The Cambridge History of English and American Literature in 18 Volumes (1907–21).
Volume XIII. The Victorian Age, Part One.
§ 3. Historical romances
Lytton next turned his attention to the historical novel; his Devereux (1829) uses up more of the material (some had already been put into Pelham) gathered in his study of the politician Bolingbroke. The Last Days of Pompeii (1834) differs from Lytton’s chief historical romances in taking for its main interest a natural, instead of a social, convulsion, and in introducing, by the nature of the case, characters entirely invented. It established in public favour the romance of classical days, which Lockhart had attempted in Valerius (1821); at the close of his life, Lytton returned to the type in his Pausanias the Spartan, published in 1876. In Rienzi (1835), The Last of the Barons (1843) and Harold (1848), he works upon a consistent theory; abandoning the practice of Scott, he elects as his central figure a person of the highest historical importance; his aims are, first, to give a just delineation in action and motive of this character; secondly, to build up, with all the records at hand, a picture of the age in its major and minor concerns; thirdly, to bring to light the deeper-lying causes—personal, social, political—of the events of the period, a period in which the closing stages of an old, and the opening stages of a new, civilisation are in conflict.
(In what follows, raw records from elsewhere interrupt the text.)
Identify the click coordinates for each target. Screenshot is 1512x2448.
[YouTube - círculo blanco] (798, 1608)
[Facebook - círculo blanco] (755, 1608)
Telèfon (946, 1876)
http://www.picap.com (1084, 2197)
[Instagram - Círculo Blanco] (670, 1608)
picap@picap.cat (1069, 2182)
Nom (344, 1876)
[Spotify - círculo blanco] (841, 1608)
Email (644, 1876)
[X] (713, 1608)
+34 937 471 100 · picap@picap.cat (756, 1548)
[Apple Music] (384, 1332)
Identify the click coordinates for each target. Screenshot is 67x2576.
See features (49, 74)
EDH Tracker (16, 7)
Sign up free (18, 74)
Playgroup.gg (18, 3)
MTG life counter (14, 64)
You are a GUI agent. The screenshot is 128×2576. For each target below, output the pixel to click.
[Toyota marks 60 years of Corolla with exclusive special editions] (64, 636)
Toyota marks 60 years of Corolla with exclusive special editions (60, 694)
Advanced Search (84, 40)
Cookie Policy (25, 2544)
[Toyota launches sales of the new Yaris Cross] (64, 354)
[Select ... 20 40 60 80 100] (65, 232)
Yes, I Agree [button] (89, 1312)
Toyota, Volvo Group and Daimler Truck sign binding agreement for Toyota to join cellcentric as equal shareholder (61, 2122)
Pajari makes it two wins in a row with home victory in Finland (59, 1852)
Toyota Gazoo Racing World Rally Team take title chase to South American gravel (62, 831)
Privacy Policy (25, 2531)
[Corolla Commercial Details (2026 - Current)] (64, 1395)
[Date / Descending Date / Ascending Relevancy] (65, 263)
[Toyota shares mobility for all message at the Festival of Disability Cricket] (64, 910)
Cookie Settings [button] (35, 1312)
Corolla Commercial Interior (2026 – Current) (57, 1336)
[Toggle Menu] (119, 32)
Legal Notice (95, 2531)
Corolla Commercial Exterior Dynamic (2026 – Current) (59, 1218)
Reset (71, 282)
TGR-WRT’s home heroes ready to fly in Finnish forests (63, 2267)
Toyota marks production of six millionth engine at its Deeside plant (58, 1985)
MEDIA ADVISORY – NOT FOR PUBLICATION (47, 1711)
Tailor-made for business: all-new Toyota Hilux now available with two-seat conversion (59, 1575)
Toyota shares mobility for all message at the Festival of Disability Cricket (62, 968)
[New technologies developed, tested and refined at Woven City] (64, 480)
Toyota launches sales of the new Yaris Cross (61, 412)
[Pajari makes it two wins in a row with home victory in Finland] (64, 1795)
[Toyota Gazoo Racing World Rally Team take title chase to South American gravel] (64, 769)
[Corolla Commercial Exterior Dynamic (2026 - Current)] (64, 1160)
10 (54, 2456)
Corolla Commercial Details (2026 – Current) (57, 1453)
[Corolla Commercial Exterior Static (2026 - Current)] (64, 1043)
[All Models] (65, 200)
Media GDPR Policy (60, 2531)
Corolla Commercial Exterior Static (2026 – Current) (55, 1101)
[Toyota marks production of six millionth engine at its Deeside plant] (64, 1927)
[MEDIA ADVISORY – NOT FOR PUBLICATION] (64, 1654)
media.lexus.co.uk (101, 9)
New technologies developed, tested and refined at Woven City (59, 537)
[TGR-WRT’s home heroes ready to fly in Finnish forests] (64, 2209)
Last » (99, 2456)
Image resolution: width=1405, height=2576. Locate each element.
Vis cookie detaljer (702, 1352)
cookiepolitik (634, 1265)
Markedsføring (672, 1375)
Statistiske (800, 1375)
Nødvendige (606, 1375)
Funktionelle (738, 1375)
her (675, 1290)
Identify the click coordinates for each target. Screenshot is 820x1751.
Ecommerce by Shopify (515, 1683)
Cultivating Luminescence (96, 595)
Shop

His skill in divining the forces at work in complex phases of society, and in concocting illustrative scenes, almost nullified by the intolerable diction of Rienzi and the facile imaginativeness of Harold, is best seen in The Last of the Barons; though, even in this last case, the comparison with Quentin Durward or Notre Dame is fatal. His distinction between Scott’s “picturesque” and his own “intellectual” procedure has in it a dangerous note of presumption.